Thisiscrazyshite · 31/08/2022 00:15

@Mary46 yes, I’m staying away, for now anyway. Just can’t handle anymore hostility. It’s made up my mind to totally not mention friends dc to my dc. I have been guilty of trying to get my dc to meet them more often but now I’m letting it go. Without my intervention there will be even less contact and that’s ok too. I’m fine with that now, I was only pushing it for my friends sake really, so at least that pressure is lifted.
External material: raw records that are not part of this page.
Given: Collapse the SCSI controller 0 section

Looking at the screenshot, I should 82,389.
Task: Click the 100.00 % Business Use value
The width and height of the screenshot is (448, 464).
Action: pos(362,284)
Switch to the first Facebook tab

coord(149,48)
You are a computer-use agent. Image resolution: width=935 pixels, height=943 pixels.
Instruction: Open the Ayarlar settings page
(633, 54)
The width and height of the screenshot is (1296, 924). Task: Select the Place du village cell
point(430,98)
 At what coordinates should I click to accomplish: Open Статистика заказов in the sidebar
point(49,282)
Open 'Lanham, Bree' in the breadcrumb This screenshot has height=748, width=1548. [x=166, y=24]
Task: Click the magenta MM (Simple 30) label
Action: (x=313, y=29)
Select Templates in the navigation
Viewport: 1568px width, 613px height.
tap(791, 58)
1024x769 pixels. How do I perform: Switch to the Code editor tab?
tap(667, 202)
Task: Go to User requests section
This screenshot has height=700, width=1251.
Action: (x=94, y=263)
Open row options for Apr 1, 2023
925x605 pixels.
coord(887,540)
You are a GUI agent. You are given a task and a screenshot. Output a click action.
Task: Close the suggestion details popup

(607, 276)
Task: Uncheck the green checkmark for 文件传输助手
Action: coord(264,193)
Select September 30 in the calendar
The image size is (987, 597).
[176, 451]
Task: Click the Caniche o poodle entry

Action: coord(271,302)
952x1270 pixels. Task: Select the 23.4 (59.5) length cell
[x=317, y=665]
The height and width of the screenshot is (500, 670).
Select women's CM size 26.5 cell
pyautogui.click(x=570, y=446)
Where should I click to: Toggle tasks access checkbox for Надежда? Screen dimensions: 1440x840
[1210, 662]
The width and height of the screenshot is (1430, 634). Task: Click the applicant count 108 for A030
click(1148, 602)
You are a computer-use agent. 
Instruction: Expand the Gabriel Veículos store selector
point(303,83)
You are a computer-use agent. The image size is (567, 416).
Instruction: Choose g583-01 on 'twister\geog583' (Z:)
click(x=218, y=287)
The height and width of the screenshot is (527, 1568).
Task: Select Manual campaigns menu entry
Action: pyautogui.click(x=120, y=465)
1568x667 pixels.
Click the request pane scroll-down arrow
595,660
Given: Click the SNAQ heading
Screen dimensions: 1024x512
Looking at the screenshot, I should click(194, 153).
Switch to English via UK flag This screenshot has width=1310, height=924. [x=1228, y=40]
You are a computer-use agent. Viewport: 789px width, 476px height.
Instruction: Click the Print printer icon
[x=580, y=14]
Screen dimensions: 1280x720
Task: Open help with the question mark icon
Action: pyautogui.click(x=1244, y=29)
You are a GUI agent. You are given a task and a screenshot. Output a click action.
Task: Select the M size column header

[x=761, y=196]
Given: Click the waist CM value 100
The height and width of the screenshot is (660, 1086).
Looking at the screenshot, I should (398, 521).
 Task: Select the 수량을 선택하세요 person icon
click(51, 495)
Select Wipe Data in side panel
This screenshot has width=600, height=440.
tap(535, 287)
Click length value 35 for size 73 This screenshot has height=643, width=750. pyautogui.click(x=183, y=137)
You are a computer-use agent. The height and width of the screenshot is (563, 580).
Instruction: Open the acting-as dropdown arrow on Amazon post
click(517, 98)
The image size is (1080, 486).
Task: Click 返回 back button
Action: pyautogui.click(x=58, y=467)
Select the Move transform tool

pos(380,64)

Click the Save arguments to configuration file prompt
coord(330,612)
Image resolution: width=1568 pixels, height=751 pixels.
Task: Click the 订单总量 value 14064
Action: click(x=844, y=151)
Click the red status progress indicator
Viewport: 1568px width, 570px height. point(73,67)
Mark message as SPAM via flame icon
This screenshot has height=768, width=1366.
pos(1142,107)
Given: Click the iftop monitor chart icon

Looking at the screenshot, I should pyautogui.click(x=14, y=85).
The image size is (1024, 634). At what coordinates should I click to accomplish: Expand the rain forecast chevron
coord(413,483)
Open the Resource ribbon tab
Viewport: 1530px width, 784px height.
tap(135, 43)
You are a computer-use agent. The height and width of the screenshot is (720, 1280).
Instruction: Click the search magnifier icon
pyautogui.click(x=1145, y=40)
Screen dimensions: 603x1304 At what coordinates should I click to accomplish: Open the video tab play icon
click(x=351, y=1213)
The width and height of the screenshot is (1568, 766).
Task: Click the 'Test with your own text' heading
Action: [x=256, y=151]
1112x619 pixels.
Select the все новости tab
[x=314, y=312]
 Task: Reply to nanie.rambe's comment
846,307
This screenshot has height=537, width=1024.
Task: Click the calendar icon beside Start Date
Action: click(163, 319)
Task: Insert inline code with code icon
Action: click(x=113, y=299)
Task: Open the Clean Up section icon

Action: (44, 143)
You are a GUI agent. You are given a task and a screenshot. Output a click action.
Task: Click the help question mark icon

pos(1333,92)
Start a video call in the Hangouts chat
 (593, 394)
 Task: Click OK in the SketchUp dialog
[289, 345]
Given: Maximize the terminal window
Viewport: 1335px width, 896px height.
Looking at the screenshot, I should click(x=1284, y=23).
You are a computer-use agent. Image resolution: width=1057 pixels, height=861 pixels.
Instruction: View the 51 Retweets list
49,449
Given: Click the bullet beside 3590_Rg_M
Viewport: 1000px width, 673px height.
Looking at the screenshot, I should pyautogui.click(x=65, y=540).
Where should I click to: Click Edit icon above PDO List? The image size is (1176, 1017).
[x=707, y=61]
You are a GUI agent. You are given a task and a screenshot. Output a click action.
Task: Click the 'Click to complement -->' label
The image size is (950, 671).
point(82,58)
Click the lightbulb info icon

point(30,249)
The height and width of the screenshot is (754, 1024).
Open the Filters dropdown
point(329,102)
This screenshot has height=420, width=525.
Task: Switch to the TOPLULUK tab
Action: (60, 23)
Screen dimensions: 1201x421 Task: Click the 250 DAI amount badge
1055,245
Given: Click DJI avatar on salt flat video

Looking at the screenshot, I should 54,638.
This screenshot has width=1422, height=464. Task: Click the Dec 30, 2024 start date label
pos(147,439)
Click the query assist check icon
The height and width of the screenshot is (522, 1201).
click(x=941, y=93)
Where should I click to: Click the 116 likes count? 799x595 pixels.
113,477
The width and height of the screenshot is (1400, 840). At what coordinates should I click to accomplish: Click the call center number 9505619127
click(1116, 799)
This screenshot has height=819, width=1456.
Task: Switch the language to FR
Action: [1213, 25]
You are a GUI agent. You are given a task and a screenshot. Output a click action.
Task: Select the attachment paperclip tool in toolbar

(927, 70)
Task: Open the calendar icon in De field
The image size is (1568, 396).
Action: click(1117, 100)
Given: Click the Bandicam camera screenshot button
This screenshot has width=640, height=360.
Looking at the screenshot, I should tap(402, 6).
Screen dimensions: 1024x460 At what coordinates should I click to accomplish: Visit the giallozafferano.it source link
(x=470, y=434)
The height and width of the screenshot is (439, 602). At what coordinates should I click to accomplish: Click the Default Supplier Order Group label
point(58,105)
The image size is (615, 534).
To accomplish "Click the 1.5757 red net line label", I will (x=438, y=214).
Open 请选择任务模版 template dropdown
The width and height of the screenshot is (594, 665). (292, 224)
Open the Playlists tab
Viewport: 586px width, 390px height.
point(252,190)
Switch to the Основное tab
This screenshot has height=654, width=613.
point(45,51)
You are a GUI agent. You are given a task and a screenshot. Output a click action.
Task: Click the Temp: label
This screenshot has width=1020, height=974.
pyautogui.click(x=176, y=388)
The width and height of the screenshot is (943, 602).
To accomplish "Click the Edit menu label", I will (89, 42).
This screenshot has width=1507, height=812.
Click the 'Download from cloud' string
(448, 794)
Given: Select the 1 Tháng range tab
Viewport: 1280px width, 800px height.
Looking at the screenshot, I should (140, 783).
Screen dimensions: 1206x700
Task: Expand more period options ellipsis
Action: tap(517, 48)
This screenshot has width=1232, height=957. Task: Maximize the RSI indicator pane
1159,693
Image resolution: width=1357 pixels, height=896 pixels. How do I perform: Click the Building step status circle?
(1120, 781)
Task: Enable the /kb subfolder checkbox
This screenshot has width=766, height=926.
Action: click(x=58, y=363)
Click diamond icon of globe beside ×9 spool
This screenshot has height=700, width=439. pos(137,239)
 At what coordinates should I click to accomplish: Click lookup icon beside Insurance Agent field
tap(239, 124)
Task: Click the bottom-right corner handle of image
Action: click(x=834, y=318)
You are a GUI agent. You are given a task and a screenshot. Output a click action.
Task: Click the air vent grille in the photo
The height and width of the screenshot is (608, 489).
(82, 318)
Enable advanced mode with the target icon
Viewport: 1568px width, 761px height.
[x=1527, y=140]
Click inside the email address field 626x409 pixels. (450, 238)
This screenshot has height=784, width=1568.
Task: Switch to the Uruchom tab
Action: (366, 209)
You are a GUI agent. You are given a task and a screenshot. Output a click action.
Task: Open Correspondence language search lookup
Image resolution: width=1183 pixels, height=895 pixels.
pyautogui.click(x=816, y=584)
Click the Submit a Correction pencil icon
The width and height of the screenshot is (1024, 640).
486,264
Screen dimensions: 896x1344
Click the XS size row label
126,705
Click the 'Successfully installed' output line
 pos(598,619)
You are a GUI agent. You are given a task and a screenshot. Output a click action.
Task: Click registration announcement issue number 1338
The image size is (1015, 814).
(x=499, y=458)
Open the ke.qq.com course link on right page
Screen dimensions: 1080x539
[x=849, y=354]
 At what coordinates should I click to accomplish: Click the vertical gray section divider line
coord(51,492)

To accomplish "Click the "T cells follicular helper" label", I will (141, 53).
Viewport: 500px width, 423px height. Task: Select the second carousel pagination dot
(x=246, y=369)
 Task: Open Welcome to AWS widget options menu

@TurtleCavalryIsSeriousShit I know how you feel. This has been here, as an undercurrent, for a while now between myself and my friend. She’s accused my dc of not being kind …. They’ve been more thank kind for the past 2 years. They have invited her dc along on many occasions when they didn’t really feel like it.
And yes, it’s hard, no one wins here. I feel like rubbish and I’m sure she does too, for her dc, not me. Hope you sort your situation out too.

@billy1966 I get that, it’s just 25 years of friendship is hard to let go. It dies look like it’s heading that way though, unfortunately. Not easy but I’m not going to rush in and make that decision. I’ve distanced myself for now and that’s a positive for me.

OP posts:
MsBullseye · 31/08/2022 00:23

2 hours?
I'd be drop kicking her in the fanny next time

billy1966 · 31/08/2022 08:31

I don't for a minute think it is easy.

But she has chosen this behaviour.
She had a choice here.

2 hours of abuse from her where you felt intimidated is frankly extraordinary.

I actually cannot imagine a scenario like that.

I think ceasing all mention of her or her son is an excellent idea.

There would soon come a point where your son would no longer entertain this, as his life gets busier.

That she was stressed and upset I can understand.

That she chose to berate and intimidate you for two hours?

Nope.

That you sat and took it makes me wonder too.
Have you accepted other poor treatment over the years?

Have an honest think about that.

You do realise this is not normal?

If this was a husband or partner I would describe you as abused and would be advising you to contact Women's aid for support.

That is how unacceptable her behaviour is.